Abstract

This chapter associates early developmental stress, as evidenced by the presence or absence of linear enamel hypoplasias (LEH), with fat accumulation in adolescents using body mass index (BMI) in two agricultural populations from the Yucatan Peninsula with different degrees of dependence on store foods. Adolescent males with LEHs had lower BMIz scores while the reverse was true for females. BMI variation in males depended on their ability to satisfy an activity schedule with a high-energy demand that placed individuals who had early developmental problems at a disadvantage. Women on the other hand, while busy for longer hours than men, had more stationary activities and did not participate in sports. Systemic problems in utero and early childhood would therefore lead to a thrifty phenotype and, because they are stationary, these women tended to accumulate body fat faster than those without LEHs.
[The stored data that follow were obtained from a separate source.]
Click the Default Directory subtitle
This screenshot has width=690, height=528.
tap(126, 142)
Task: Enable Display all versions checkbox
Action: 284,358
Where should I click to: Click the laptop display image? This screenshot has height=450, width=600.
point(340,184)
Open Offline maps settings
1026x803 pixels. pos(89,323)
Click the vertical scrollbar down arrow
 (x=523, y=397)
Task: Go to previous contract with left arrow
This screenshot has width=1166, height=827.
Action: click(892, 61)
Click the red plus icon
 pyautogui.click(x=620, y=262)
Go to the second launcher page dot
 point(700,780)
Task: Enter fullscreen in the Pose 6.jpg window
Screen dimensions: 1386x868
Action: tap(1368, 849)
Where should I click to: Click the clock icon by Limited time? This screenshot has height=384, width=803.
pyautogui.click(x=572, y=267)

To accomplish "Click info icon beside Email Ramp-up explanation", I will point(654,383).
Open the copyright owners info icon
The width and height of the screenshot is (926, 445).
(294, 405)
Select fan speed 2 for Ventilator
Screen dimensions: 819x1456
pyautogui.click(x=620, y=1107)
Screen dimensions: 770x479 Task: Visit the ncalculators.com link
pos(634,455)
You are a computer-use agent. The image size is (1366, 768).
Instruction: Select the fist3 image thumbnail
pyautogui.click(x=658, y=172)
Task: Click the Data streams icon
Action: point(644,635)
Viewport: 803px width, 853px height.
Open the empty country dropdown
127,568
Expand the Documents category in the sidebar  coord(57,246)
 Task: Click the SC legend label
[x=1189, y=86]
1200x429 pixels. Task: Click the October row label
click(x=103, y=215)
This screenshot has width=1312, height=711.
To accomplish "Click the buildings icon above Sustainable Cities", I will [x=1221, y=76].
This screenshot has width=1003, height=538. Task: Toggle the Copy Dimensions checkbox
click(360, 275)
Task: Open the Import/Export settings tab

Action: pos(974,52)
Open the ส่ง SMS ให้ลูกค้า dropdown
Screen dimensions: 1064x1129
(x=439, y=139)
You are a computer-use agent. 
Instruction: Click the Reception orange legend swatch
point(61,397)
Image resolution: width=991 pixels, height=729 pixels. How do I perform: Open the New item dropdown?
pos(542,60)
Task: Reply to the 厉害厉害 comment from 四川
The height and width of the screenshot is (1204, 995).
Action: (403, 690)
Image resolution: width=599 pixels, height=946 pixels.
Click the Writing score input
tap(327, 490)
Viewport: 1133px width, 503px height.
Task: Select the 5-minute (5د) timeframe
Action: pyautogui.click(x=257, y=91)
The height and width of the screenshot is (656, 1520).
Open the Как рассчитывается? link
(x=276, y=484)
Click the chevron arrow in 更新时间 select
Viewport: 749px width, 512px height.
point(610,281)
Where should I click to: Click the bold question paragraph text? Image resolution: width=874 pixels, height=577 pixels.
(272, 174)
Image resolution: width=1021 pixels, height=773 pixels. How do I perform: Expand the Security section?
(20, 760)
That this happened both in Calakmul with a high fiber traditional diet and in Central Yucatan with a store-bought high carbohydrate diet suggests that labor allocation differences in agricultural populations in the Yucatan Peninsula put women at a disadvantage that may lead those with a thrifty phenotype to become overweight. That this process is much more evident in Central Yucatan than in Calakmul suggests that development will exacerbate the consequences of traditional gender inequalities already present in the agricultural household adaptive strategy.